■ Data extract ■
=== Section Start ===
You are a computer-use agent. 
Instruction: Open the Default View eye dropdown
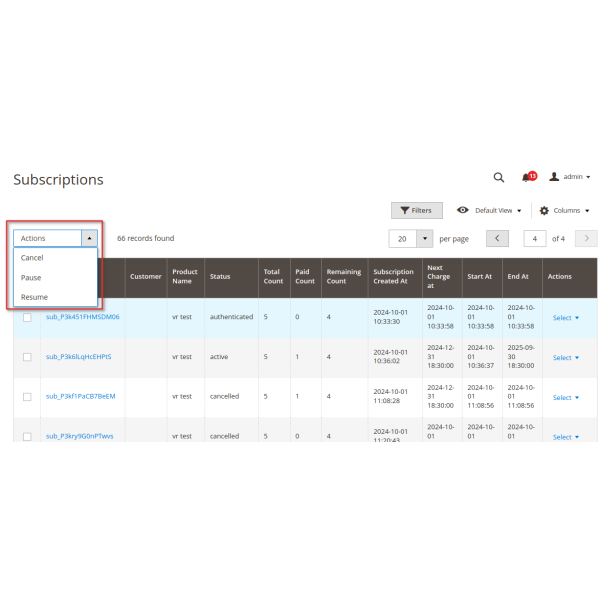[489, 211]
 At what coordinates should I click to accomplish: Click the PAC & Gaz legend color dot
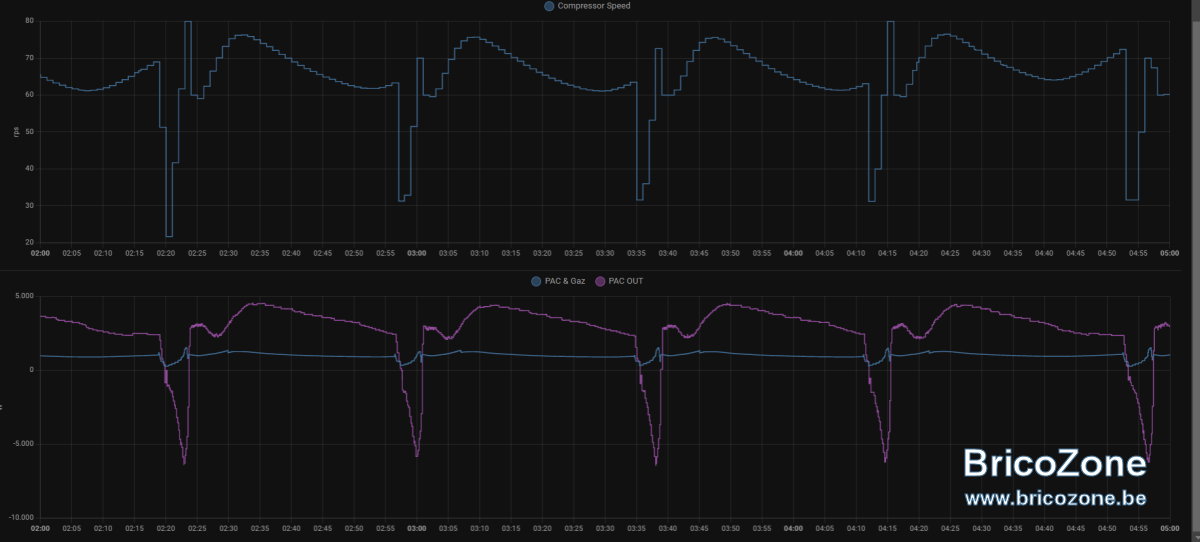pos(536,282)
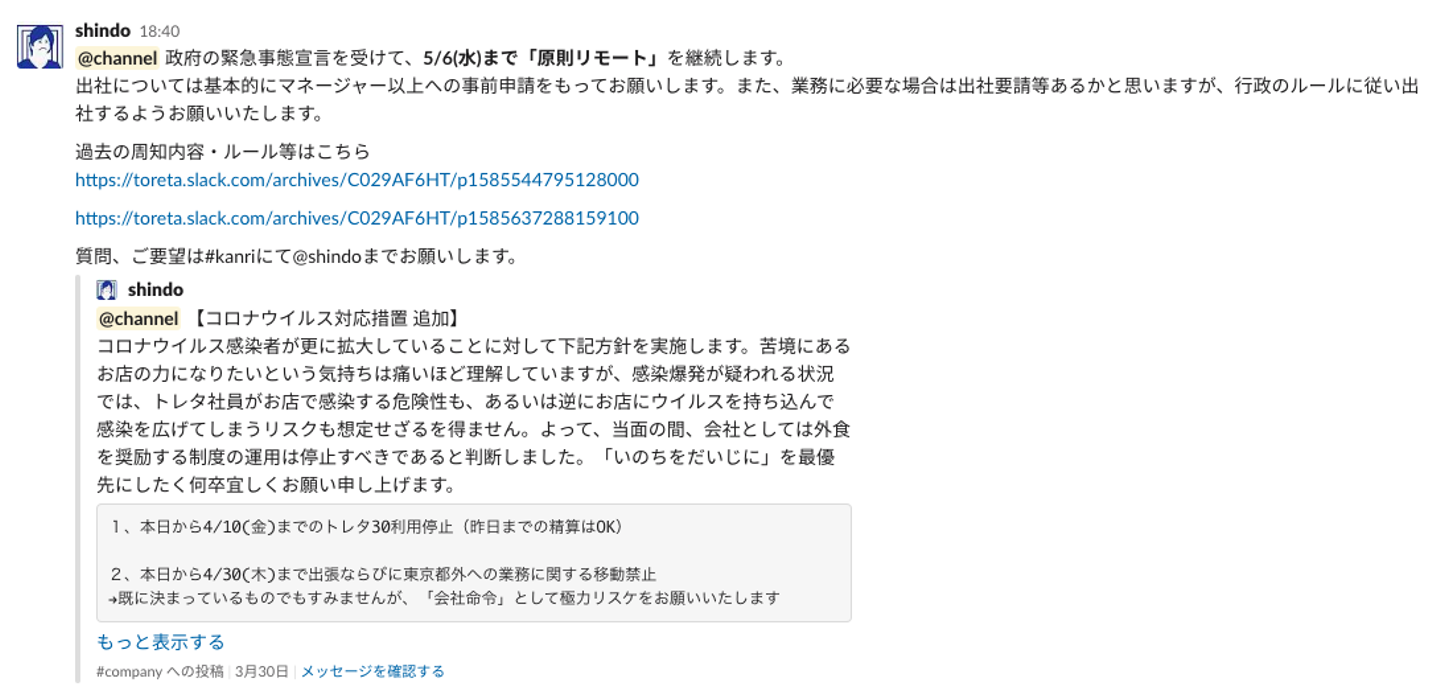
=== Section End ===
■ Work task ■
Each line of the data should be quoted exactly, with pictures left out.

■ Your solution ■
You are a computer-use agent. 
Instruction: Open the Default View eye dropdown
[489, 211]
 At what coordinates should I click to accomplish: Click the PAC & Gaz legend color dot
pos(536,282)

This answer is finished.